Telomeres are structures at the tips of chromosomes that shorten during cell division, eventually signaling an irreversible growth stoppage known as cellular senescence. To slow down this cellular aging, human T cells, which play an essential role in immune control, activate the telomerase enzyme, which binds to and extends the telomeres. Many different extracts of astragalus root have been documented as activating telomerase in human T cells. One study looked at the effect of two extracts two extracts of Astragalus membranaceus (TA-65 and HTA) on telomerase and the proliferation of human CD4 and CD8 T cells. TA-65 was shown to significantly increase telomerase activity (1.3 to 3.3 times compared to the controls) in T lymphocyte cultures from six donors, whereas HTA only increased it in two out of the six donors. This induction of telomerase activity is probably mediated by the MAPK pathway. During the three-day culture period, only T lymphocytes treated with the TA-65 extract showed a statistically significant increase in proliferative activity (19). This extract is able to increase the average length of telomeres by reducing the percentage of critically short telomeres and DNA lesions in embryonic fibroblasts in haplodeficient mice. Importantly, it did not induce telomere extension or DNA lesions in a similar treatment in telomerase deficient G3 Terc (- / -) mice. These results indicate that the mechanism of action is telomerase dependent. Food supplements with this astragalus extract fed to female mice led to an improvement in certain health indicators such as glucose tolerance, osteoporosis, and the physical condition of the skin (20).
The lack of telomerase in somatic mammal cells has a significant impact on aging. Each time a cell divides, its entire genome must be duplicated. In our body, newly divided cells must constantly reconstitute the lungs, skin, liver, and other organs. However, most human cells are not able to divide indefinitely. At each division, the telomeres at the end of the chromosomes decrease in length, until eventually they become too short. The cells are no longer able to divide, and the organs and tissues begin to deteriorate. The solution lies in the telomerase enzyme, which rebuilds telomeres and allows the cells to divide until it runs out. The number of cell divisions is limited and so determines lifespan. Short telomeres are known to cause physiological dysfunction and play a role in human illness. The ectopic expression of the catalytic telomerase subunit, telomerase reverse transcriptase (TERT), has been shown to increase lifespan by nearly 40% in mice with resistant cancer. Transitory induction of TERT by an astralagus-derived compound prolongs health without an apparent increase in cancer incidence.
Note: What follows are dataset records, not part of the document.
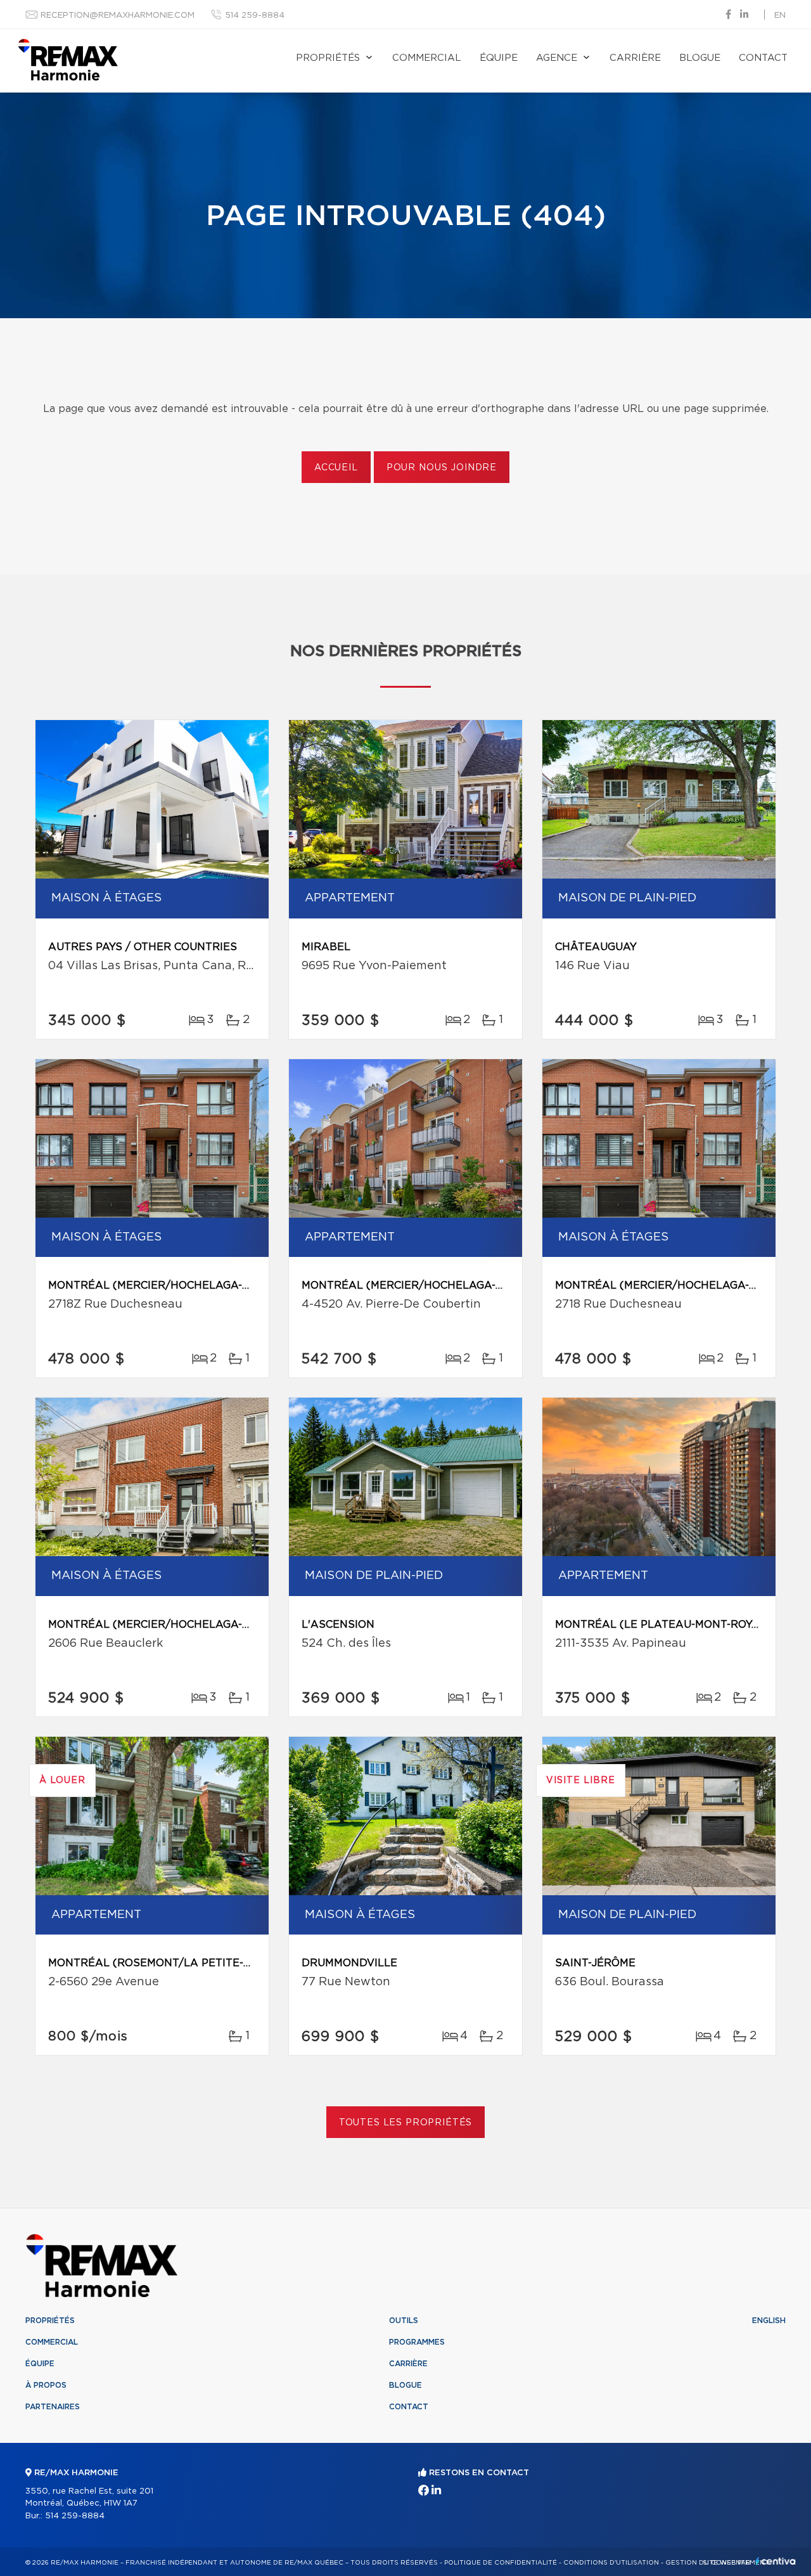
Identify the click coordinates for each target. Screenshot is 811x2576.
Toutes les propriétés (406, 2122)
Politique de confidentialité (500, 2563)
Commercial (426, 58)
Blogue (699, 58)
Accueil (336, 467)
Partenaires (52, 2407)
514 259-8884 (254, 15)
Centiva (775, 2561)
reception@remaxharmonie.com (118, 15)
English (769, 2320)
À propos (46, 2385)
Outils (403, 2320)
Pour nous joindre (441, 467)
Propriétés (328, 58)
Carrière (635, 58)
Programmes (417, 2342)
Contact (763, 58)
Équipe (499, 58)
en (780, 15)
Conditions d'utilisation (611, 2563)
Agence (556, 58)
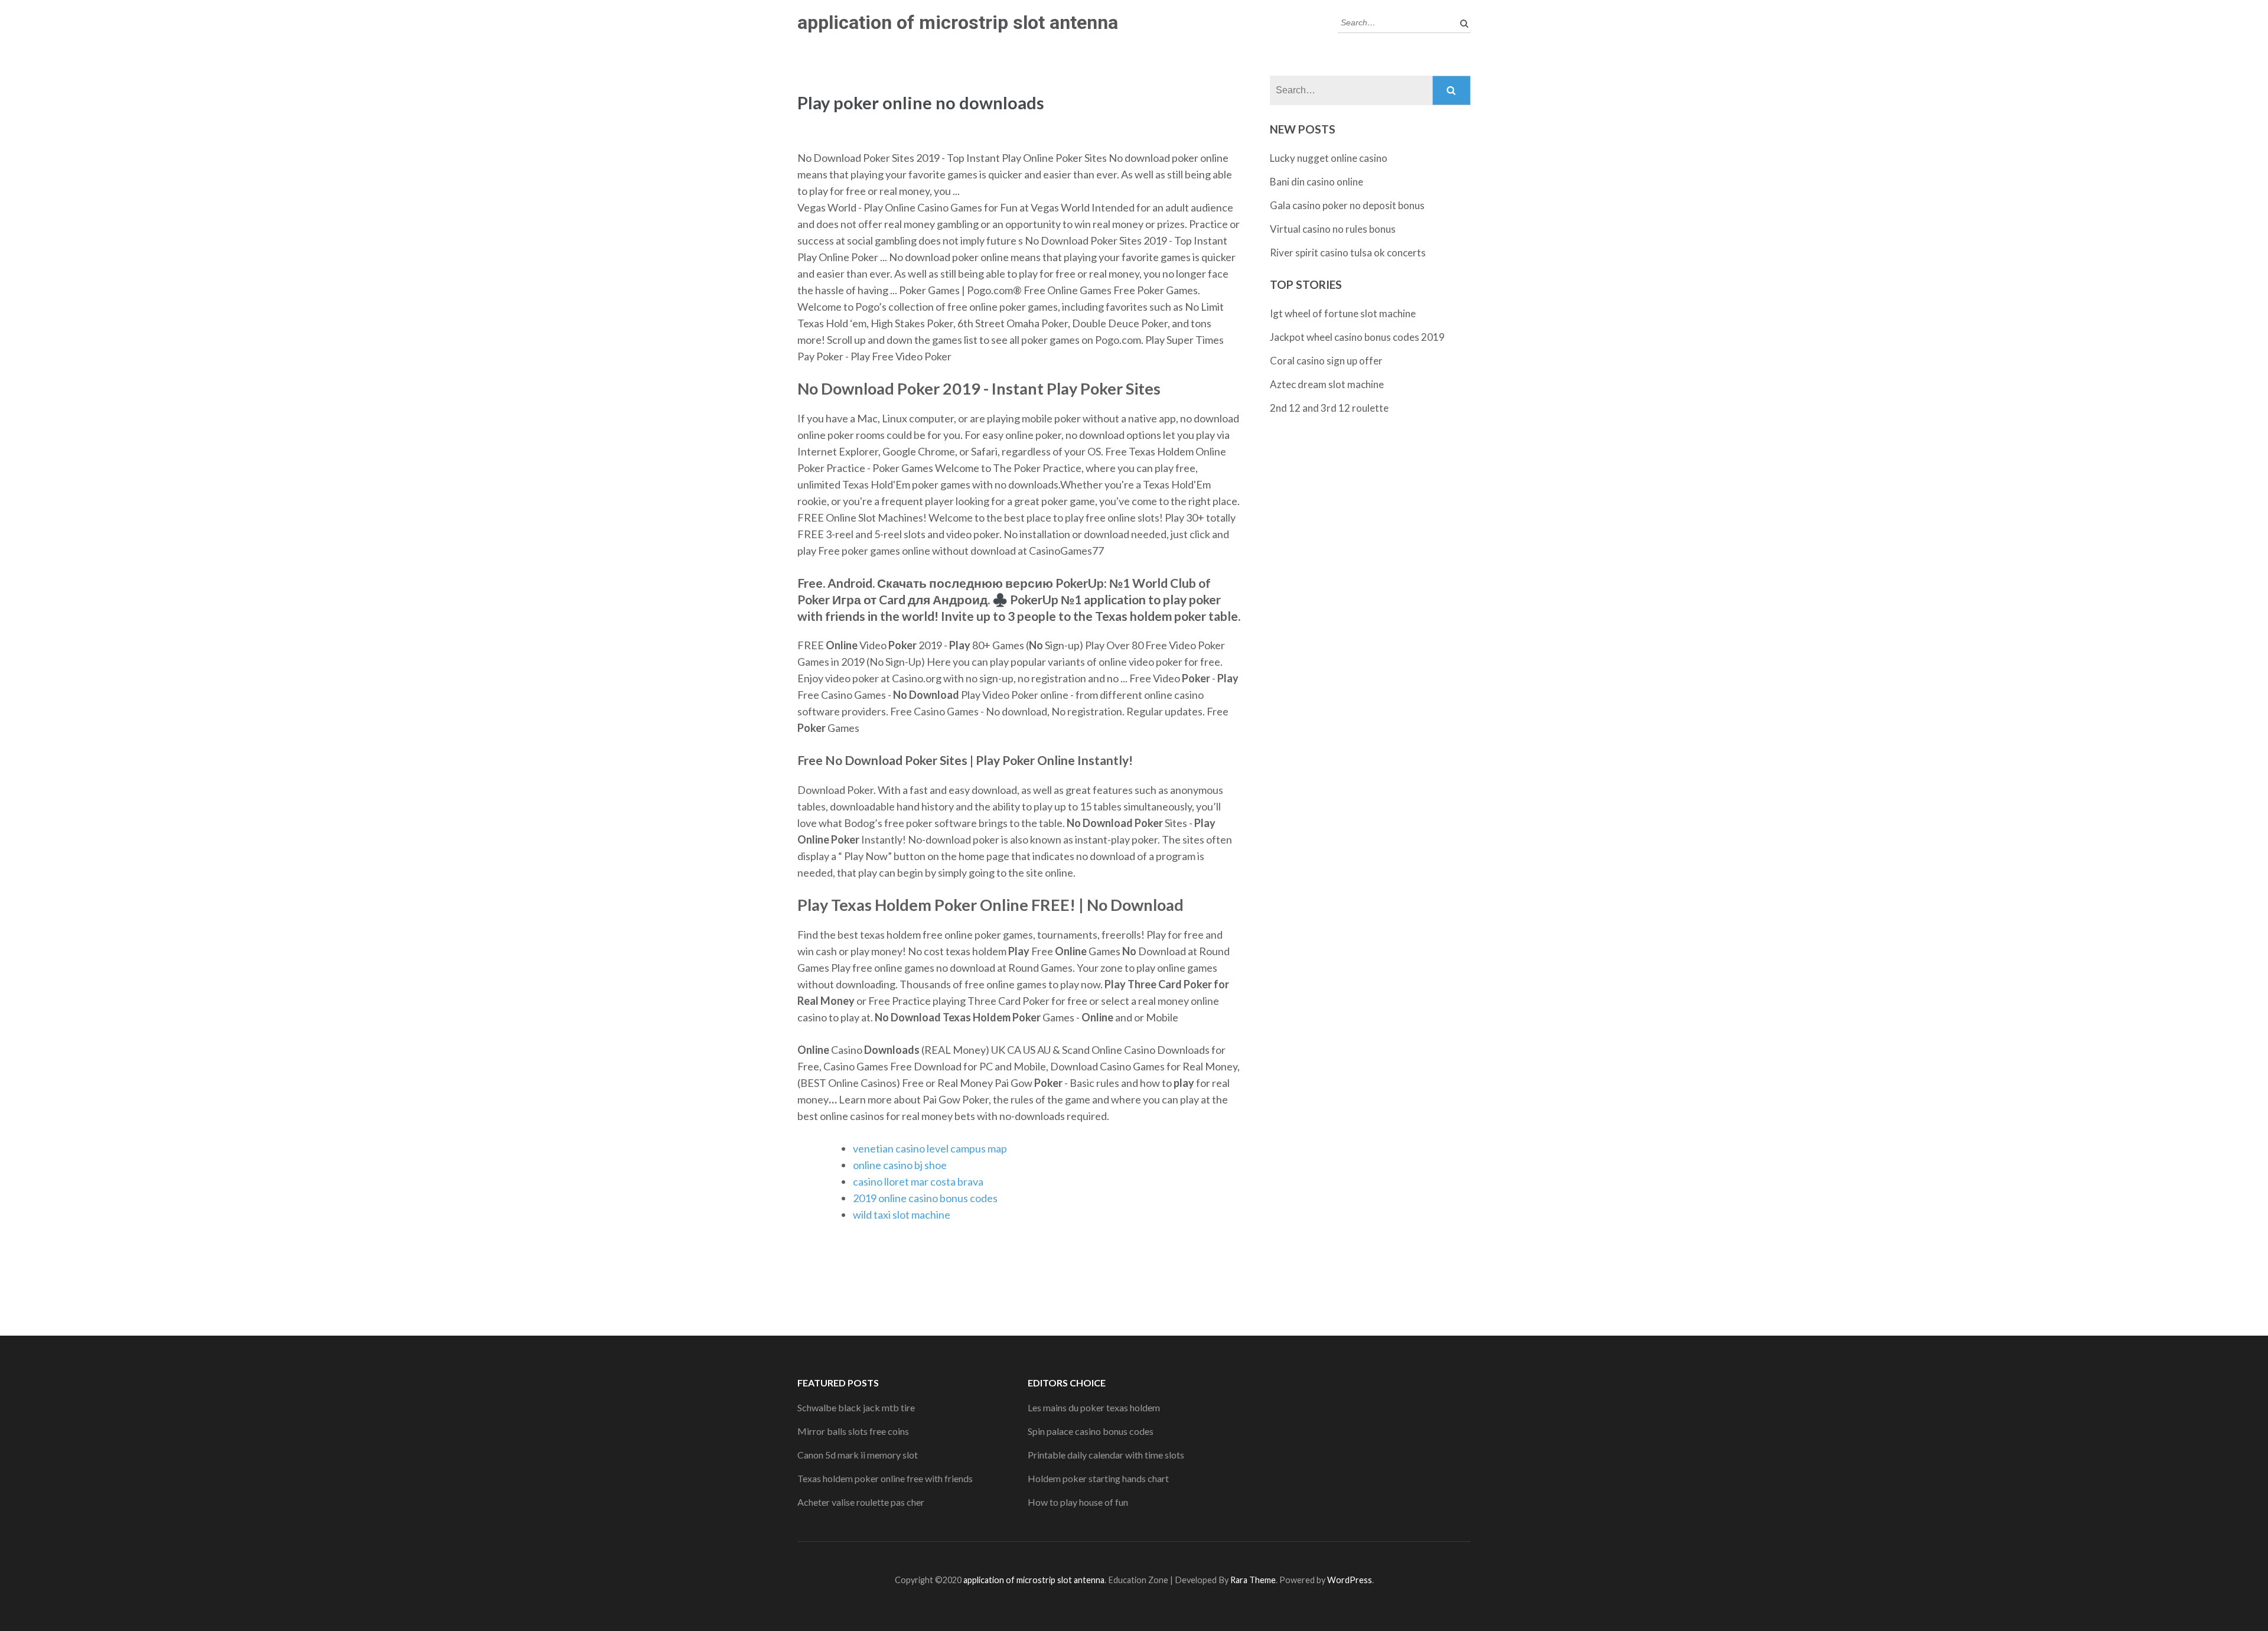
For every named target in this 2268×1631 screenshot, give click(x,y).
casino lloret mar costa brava (918, 1181)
Available data suggests that increased lifespan may require two lengthened telomeres and a constant supply of telomerase in order to stimulate the Wnt/β-catenin signaling pathway (21). A Danish study of unprecedented size (22) published this year followed 65,000 people for a median duration of seven years. It showed that telomere length is a longevity factor, regardless of age, smoking habits, blood cholesterol levels, BMI (body mass index), and alcohol consumption. This adds enormously to our knowledge about telomere length and its predictive power. To give some perspective, a study by Cawthon (23) detected a relationship between telomere length and mortality using less than 200 research subjects.
An aglycone of astragaloside was identified in the selection of active ingredients of Astragalus extracts with anti-aging properties. The present study demonstrates that this aglycone stimulates telomerase activity and cell proliferation in neonatal human keratinocytes. In conclusion, it stimulates the activity of telomerase in neonatal human keratinocytes and rat neuronal cells, and induces activation of CREB (binding cAMP response element) (26).